#### TRAVAIL À FAIRE
**A)** Dans le texte sur le cerveau sous anesthésie, quelle onde apparaît quand le patient est anesthésié, et à quelle fréquence ?
**B)** Reprenez le texte sur le cerveau sous anesthésie à la suite de sa dernière phrase.
::: TEXTE EXTRAIT :::
Les signaux électromagnétiques du cerveau sous anesthésie
« En temps normal, plusieurs ondes traversent le cerveau et permettent à ses différentes aires de communiquer. Nous les avons analysées via les données d’encéphalogramme (EEG) de patients conscients ou sous anesthésie, pour mettre au point un modèle de fonctionnement cérébral qui explique les modifications des ondes. »
En effet, des signaux à 10 et 15 Hz traversent notre cerveau quand nous sommes conscients mais, sous anesthésie, celui à 10 Hz (appelé onde alpha) se renforce, celui à 15 Hz disparaît et un autre, plus lent, à 1 ou 2 Hz (appelé onde delta), apparaît. « Nous avons appliqué une approche mathématique, en modélisant les interactions entre neurones, puis nous avons comparé les signaux électromagnétiques émis par ce cerveau "théorique" à ceux enregistrés dans la réalité par les médecins sur des patients endormis. » Les chercheurs ont ainsi modélisé le fonctionnement du thalamus et du cortex, où sont produites ces ondes alpha et delta. Résultat : sous anesthésie, les différentes aires du cerveau continuent de travailler plus ou moins ‘’normalement" mais elles ne communiquent plus entre elles, ce qui explique la perte de connaissance et l’absence de ressenti de la douleur.
Les modèles de simulation météo applicables au cerveau
Après ces modélisations d’activité cérébrale mises au point par comparaison avec les mesures sur des patients, Axel Hutt explore désormais une nouvelle voie : envisager un modèle de cerveau comme on sait simuler et prévoir l’évolution de l’atmosphère en météorologie.
« Lors d’une conférence, j’avais rencontré Roland Potthast, du Deutsche Wetterdienst. J’avais alors réalisé que les méthodes de calcul utilisées pour la simulation météorologique mêlent modèles théoriques et données expérimentales… et pourraient donc tout à fait s’appliquer au cerveau, qui est finalement un système complexe assez similaire à l’atmosphère d’un point de vue mathématique », explique Axel Hutt.
::: DONNÉES FOURNIES :::
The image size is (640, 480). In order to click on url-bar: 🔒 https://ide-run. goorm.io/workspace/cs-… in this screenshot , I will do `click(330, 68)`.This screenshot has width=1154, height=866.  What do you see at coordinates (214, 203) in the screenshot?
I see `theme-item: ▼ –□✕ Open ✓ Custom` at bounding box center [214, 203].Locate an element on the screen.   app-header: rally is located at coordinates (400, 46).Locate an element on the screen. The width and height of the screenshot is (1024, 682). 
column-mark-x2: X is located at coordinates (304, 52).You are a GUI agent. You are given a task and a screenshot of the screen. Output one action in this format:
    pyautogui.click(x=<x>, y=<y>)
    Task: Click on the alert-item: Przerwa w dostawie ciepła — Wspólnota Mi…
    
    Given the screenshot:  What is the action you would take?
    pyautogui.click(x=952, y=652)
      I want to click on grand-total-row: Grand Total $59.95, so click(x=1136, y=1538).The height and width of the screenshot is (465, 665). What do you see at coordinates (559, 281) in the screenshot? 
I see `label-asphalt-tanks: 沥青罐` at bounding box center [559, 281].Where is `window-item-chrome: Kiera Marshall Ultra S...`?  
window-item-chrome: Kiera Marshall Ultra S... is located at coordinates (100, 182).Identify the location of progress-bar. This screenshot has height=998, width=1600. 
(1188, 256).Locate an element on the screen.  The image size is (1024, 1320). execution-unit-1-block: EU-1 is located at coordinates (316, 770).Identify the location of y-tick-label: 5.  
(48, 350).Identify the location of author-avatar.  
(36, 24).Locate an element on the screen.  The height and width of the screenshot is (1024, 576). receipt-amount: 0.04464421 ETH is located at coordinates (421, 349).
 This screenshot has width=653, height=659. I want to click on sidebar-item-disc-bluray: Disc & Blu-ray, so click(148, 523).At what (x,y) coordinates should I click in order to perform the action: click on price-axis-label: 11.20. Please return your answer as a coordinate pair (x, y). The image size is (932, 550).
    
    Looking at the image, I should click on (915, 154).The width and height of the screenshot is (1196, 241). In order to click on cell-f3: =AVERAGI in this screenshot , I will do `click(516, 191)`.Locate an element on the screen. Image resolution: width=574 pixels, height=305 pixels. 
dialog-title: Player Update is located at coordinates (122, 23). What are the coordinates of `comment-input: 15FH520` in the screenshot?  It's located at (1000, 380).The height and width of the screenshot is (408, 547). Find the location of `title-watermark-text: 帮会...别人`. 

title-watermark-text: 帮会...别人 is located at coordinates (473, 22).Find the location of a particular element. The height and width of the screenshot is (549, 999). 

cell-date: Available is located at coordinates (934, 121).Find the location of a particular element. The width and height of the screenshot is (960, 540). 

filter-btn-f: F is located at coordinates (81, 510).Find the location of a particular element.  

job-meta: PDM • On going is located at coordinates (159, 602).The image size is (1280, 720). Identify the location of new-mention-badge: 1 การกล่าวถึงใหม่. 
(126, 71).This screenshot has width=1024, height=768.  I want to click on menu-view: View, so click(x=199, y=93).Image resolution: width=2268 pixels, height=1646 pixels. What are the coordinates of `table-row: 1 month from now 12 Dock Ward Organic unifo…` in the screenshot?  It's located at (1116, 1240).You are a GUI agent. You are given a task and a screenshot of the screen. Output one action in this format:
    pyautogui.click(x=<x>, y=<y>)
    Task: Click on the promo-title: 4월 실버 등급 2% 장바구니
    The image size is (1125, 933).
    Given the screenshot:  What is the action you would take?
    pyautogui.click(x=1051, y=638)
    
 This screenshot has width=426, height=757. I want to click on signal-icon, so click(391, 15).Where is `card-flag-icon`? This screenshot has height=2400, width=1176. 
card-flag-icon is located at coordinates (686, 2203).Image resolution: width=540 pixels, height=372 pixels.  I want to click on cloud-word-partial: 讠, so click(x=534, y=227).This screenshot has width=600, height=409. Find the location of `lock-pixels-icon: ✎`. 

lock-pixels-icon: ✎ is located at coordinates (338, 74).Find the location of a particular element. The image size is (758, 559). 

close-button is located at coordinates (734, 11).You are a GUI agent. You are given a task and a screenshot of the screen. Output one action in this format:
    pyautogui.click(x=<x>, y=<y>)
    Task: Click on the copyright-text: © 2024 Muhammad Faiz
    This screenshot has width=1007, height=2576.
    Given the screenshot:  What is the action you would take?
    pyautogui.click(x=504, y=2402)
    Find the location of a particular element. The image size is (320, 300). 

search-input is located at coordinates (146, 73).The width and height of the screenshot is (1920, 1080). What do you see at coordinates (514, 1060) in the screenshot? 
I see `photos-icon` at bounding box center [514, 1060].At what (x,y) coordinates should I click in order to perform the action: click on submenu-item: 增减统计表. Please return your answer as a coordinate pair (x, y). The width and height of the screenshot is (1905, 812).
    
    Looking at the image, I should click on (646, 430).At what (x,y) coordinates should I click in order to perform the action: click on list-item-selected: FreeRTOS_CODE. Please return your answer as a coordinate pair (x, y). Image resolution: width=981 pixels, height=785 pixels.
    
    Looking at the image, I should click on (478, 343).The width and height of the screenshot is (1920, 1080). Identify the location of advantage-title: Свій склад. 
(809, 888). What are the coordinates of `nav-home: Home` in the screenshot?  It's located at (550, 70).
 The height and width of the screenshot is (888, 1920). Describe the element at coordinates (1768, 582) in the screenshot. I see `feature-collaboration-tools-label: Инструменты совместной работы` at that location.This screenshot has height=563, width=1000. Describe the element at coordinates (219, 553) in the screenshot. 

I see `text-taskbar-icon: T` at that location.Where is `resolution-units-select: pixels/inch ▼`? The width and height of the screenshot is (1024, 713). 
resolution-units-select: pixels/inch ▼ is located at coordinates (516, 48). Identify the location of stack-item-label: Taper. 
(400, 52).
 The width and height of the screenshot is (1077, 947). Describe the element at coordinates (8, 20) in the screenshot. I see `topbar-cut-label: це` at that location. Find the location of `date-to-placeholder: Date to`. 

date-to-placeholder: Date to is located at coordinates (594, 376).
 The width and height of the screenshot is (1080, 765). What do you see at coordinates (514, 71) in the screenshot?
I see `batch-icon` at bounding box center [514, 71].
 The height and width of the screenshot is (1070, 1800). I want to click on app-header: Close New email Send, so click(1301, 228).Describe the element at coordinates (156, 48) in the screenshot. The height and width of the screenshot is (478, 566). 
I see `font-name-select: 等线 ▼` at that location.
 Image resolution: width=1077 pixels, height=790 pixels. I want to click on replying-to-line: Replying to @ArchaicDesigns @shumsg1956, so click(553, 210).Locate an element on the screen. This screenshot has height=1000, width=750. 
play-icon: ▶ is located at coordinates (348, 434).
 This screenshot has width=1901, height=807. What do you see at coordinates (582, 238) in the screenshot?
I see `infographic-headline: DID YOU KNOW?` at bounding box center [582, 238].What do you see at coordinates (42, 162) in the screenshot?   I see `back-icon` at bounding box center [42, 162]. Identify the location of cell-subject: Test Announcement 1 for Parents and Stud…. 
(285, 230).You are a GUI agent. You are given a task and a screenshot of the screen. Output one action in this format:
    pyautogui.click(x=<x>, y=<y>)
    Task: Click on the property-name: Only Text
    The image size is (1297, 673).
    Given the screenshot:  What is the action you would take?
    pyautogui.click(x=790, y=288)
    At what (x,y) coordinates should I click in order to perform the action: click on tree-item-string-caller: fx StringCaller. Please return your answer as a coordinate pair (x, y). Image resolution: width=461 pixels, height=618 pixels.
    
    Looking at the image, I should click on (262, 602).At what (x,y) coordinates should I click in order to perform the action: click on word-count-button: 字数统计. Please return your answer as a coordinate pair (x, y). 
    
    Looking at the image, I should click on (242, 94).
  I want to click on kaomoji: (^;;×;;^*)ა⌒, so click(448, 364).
:::
#### PROBLÈMES RÉSOLUS
**A)** L'onde delta, à 1 ou 2 Hz.

**B)**
En effet, des ressemblances existent entre les mesures sur lesquelles se basent les simulations pour la météorologie d’une part, et pour le fonctionnement du cerveau d’autre part. Par exemple, en météorologie, on essaie de comprendre la dynamique de l’atmosphère par des observations locales dans certains points de l’atmosphère, par des radiosondes, et par d’autres non-locales, à l’extérieur de l’atmosphère, grâce à des satellites. Or ces deux types d’observation correspondent mathématiquement aux mesures de Local Field Potentials (LFP) et d’électroencéphalogramme (EEG) en neuroscience. En 2015, Axel Hutt a donc demandé un détachement à Inria pour étudier, pendant quatre ans, les modèles de l’atmosphère utilisés au service météorologique allemand, le Wetterdienst, à Francfort.
Fort de ses nouvelles connaissances, il vient de réintégrer Inria en rejoignant l’équipe Mimesis, à Strasbourg. Il utilisera désormais cette nouvelle approche pour comprendre comment agissent les stimulations transcraniennes utilisées – avec efficacité – sur des schizophrènes pour lesquels une médication chimique reste sans effet. « Comprendre ce qui se passe dans le cerveau, comment son fonctionnement naturel peut être modifié sans utiliser de molécules est passionnant : de nombreux patients, notamment très jeunes ou âgés, souffrent de symptômes cognitifs suite à une anesthésie ou à une médication. Comprendre comment modifier temporairement le fonctionnement du cerveau de façon tout à fait réversible et en le perturbant le moins possible serait une avancée majeure.»
À Strasbourg – et particulièrement à l’IHU (Institut hospitalier universitaire) où est située l’équipe Mimesis – les innovations réduisant au maximum les suites opératoires des interventions chirurgicales sont particulièrement soutenues. C’est pour participer à cette dynamique que je tenais à rejoindre cette équipe, composée de chercheurs en simulation de données.